# [Source data]
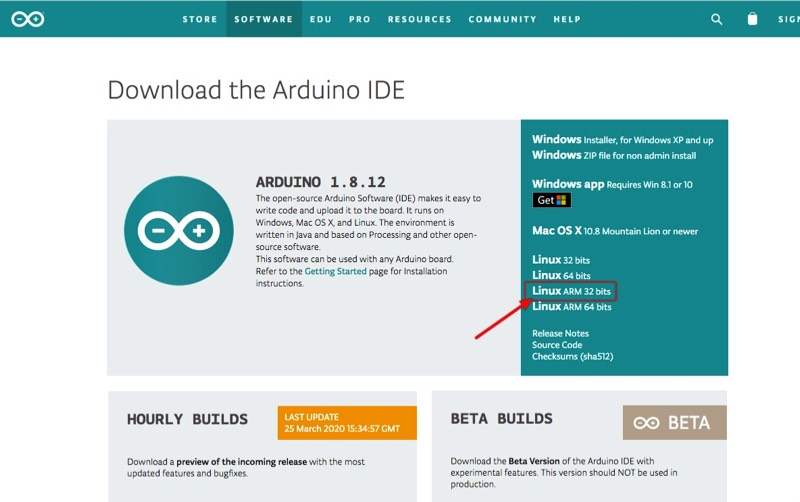Go to the Pro menu
This screenshot has width=800, height=502.
coord(359,19)
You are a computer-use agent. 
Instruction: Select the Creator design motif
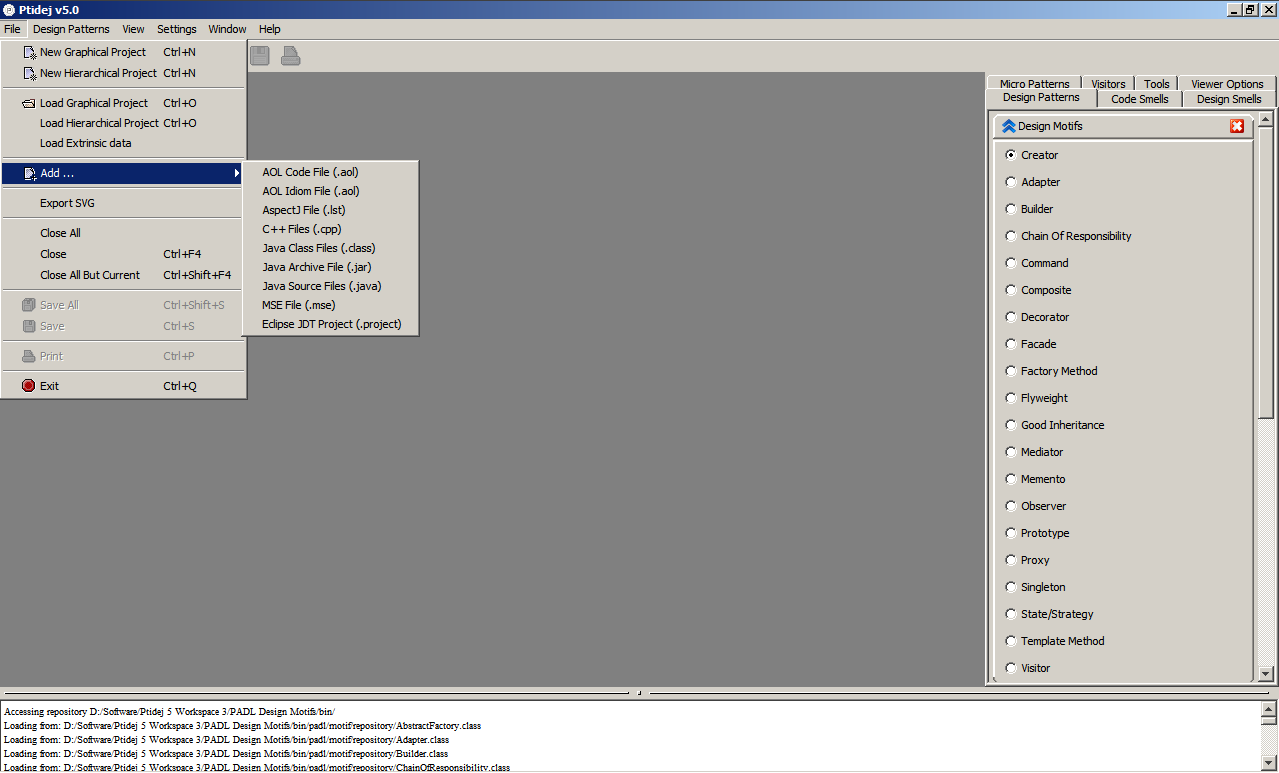point(1010,155)
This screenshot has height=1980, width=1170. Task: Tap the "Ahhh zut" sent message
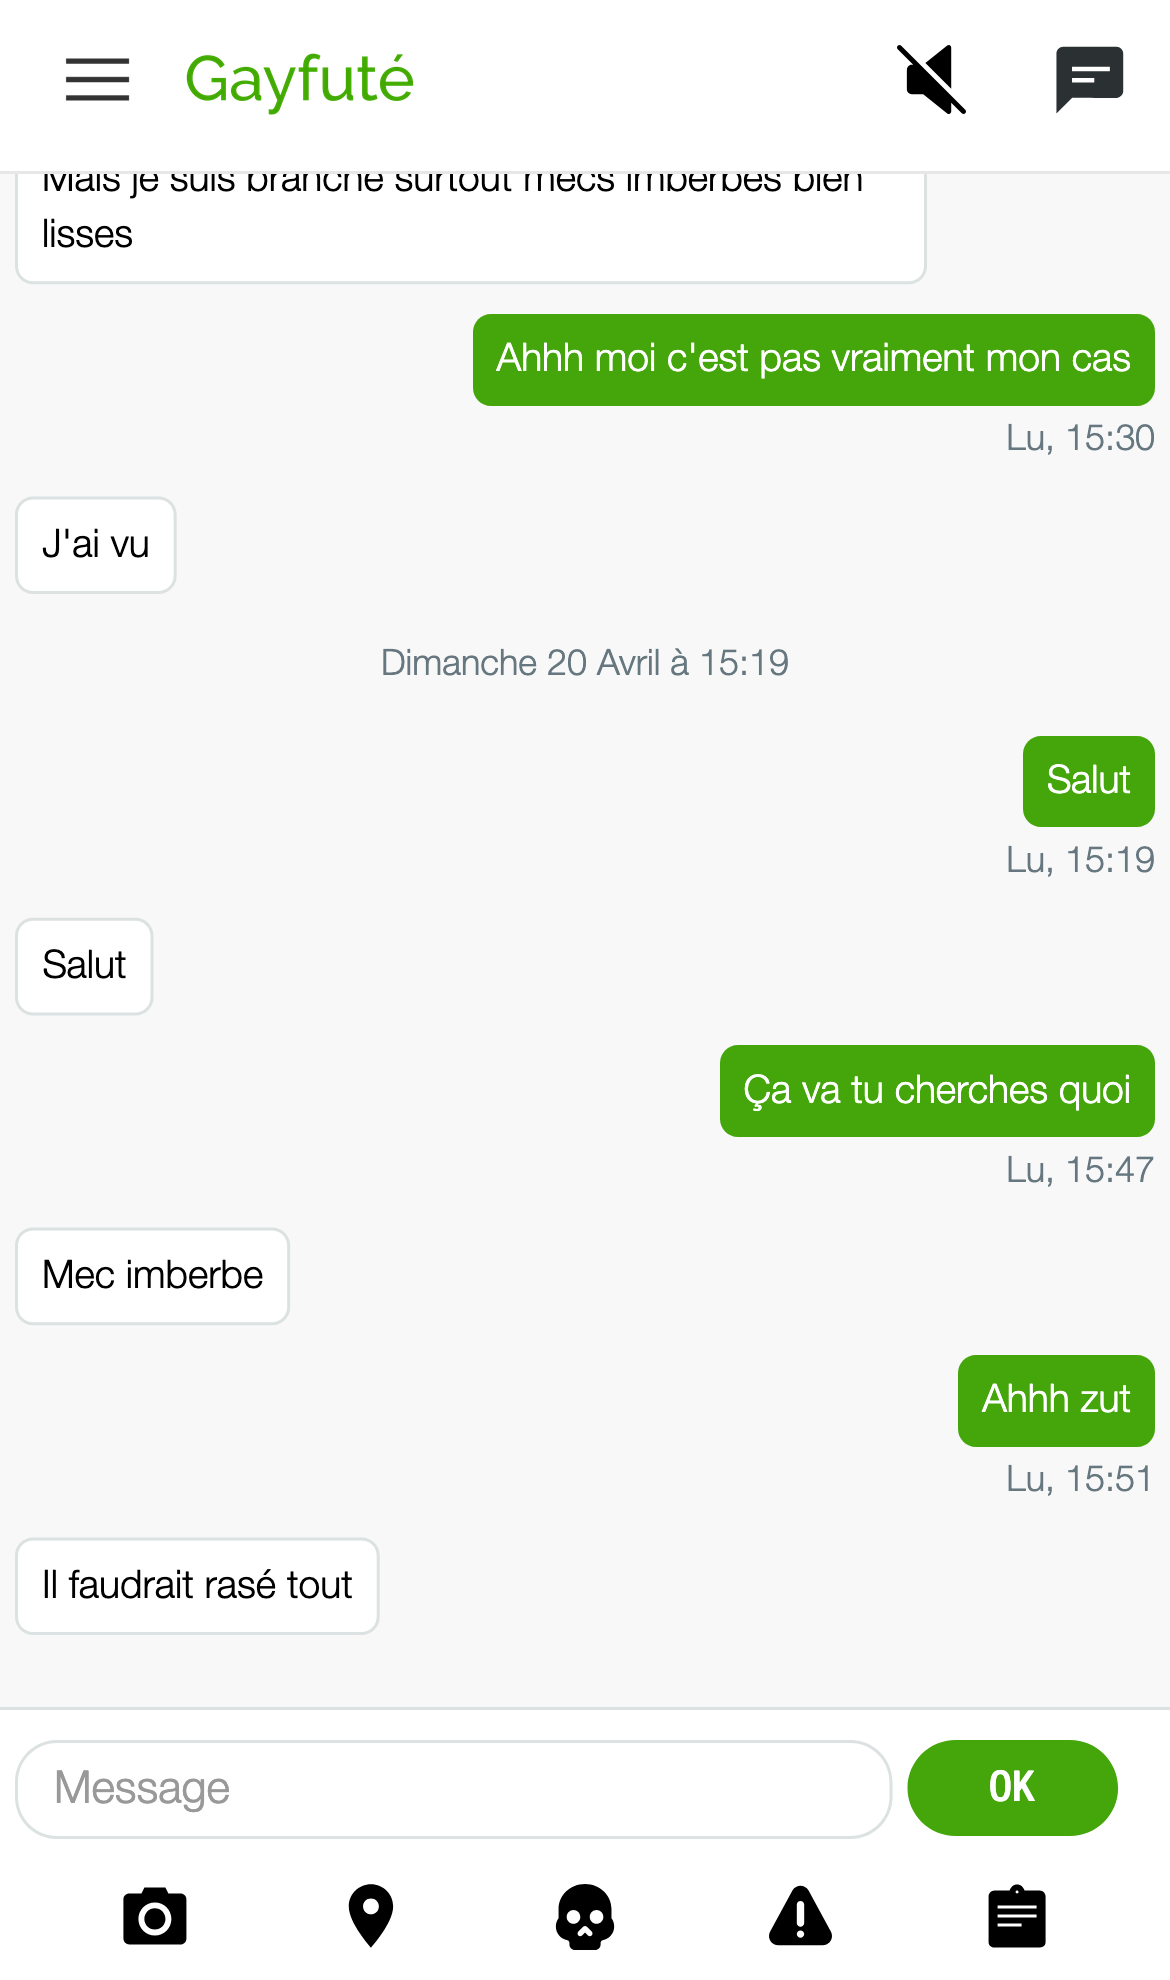click(x=1056, y=1400)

# [Task]
Once you find the line with "This screenshot has height=1980, width=1170.", restate it and every later line of the data word for word, excluding the pictures.

# [Finished exercise]
This screenshot has height=1980, width=1170. Task: Tap the "Ahhh zut" sent message
click(x=1056, y=1400)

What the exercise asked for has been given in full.